The life and times of an Arizona Investor

This will be my personal journal to document my failures and successes during my real estate experiences in Arizona. All stories, thoughts, and successes will be documented..

Monday, February 28, 2005

Buying strategy of the Month - Sub to

What is the best way to buy many, many, houses without using any of your credit? You don't need much CASH, and you can close in a matter of hours or days!

Its one of the best techniques that savvy investors are using today. Its called buying properties sub to. More specifically, its buying a property subject to the existing financing. So, what does that mean? Let me explain.

The details: So Sally seller has a house that she owes 80k on an underlying loan. Its worth 100k. She is a motivated seller and can't make the double payments. She is willing to trade her equity in the house to get rid of the problem. You sign a purchase agreement to buy her property subject to her existing financing. So, she will deed (warranty deed) the house to you and in return you promise to make her payments for a finite time. The key here to understand is , your not cashing her out of her existing loan, you just taking over payments. Its as simple as that. There's several exit strategies for this type of transaction, but the most common is sell the property via a lease option (L/O) or land contract. Sally the seller will be cashed out in the future when the l/o tenant buyer is ready to purchase the home and gets new financing. In Arizona, L/O's are very popular. Land contracts are not..

The positives:

1) You now own the house because she deeded the property to you.

=-=-=

| Directions |
1/ From the post on buying a house subject to existing financing, list each fact it gives about Sally seller's situation before any purchase agreement is signed.
2/ Render this sentence from the subject-to buying post in Spanish: "She is a motivated seller and can't make the double payments."
3/ Write the next part of the post on buying subject to, starting after its first listed positive.

| Material provided |
=-=-=

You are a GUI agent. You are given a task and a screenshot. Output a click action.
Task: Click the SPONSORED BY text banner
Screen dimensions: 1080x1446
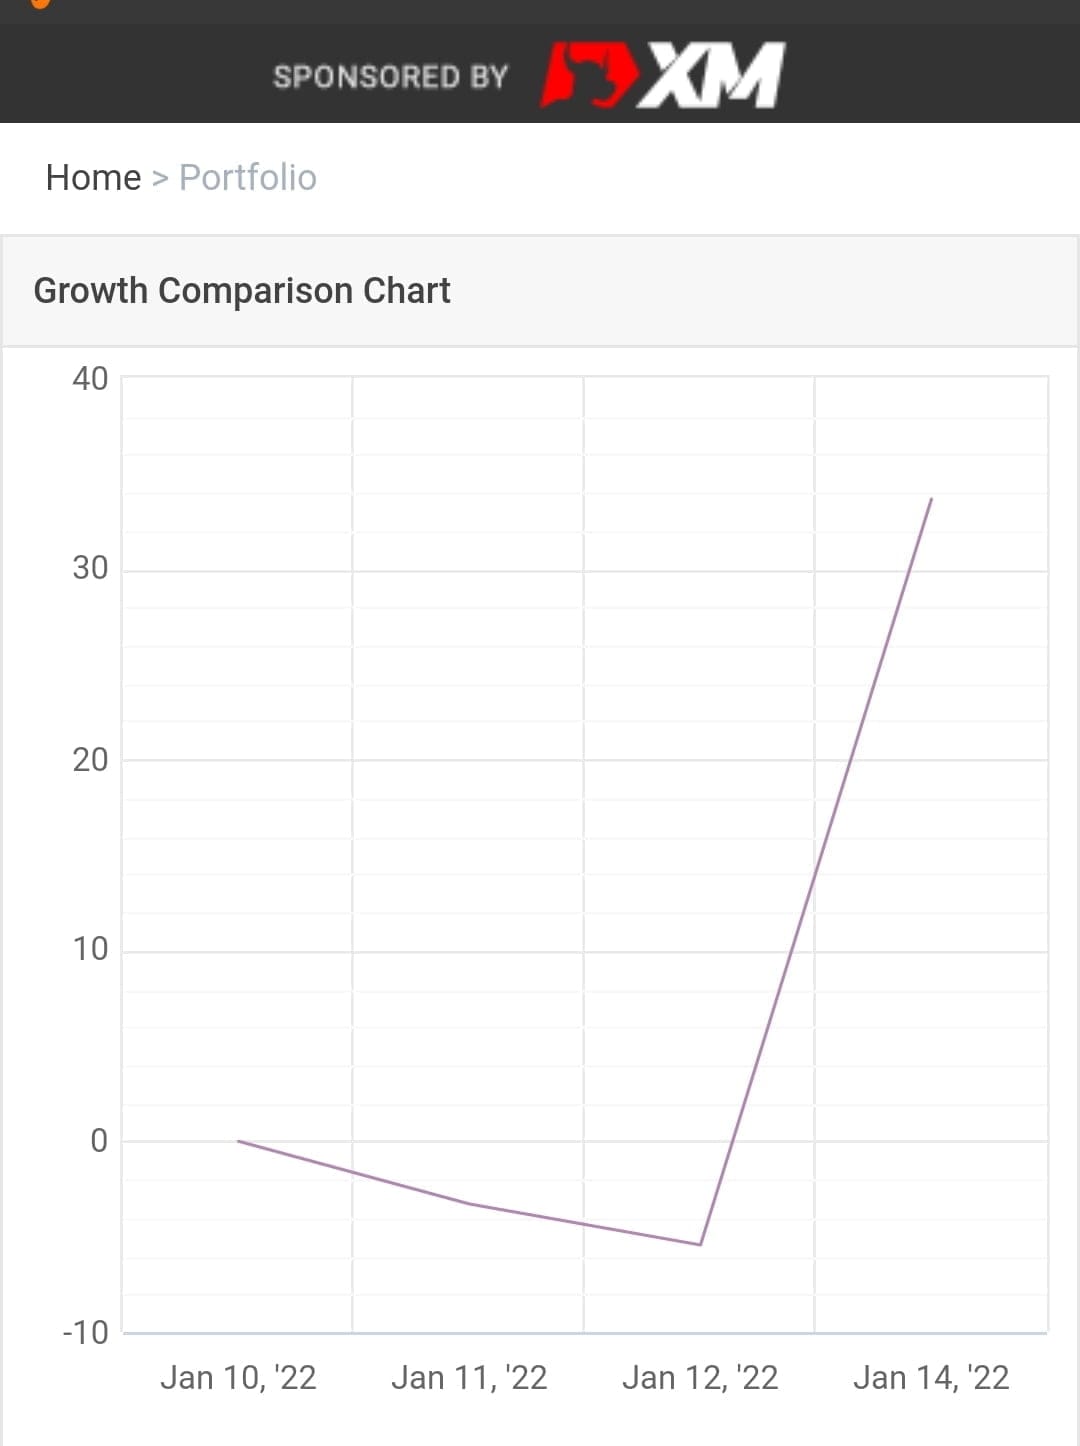pyautogui.click(x=390, y=77)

=-=-=

| The replies |
1/
- She has a house on which she owes 80k on an underlying loan.
- The house is worth 100k.
- She is a motivated seller.
- She can't make the double payments.
- She is willing to trade her equity in the house to get rid of the problem.

2/ Es una vendedora motivada y no puede hacer los pagos dobles.

3/
The negatives:

1) All new loans have a clause called the Due on Sale (DOS). This clause says basically that if you transfer the property to another person or entity, the banks have the right to call the loan due and payable immediately. So technically the banks could call Sally and say that she needs to pay the 80 k in 30 days. At first, this sounds scary to beginning investors, however, at this time the number of DOS being called is very low. Use your common sense, investors buy property every day across the united states using this technique, if banks are using the DOS, it would be plastered in every RE forum!!

Bottomline, with your first deal, use an RE attorney!

2) The gurus say that subo is less risky than a conventional loan because your name is not on the loan. However, understanding the mechanisms of subto , you don't have complete control of the situation, so the reality is subto is more risky IMHO. I can think of several examples that could screw up the deal. i.e. Sally gets impatient after two years and forgets how subto works so she calls her bank to see if the loan is paid off. She rubs the banks the wrong way, the DOS is called, and you have two pissed off parties (seller & tenant buyer) that want to sue you.

I've done sub to before and it worked great. I would like to do more, however, my criteria is 80-85 LTV so its been hard finding these.

Below shows a good description of what paper work in necessary to to a sub to. Note that the land trust is not mandatory, however, it the land trust provides an additional anonymity.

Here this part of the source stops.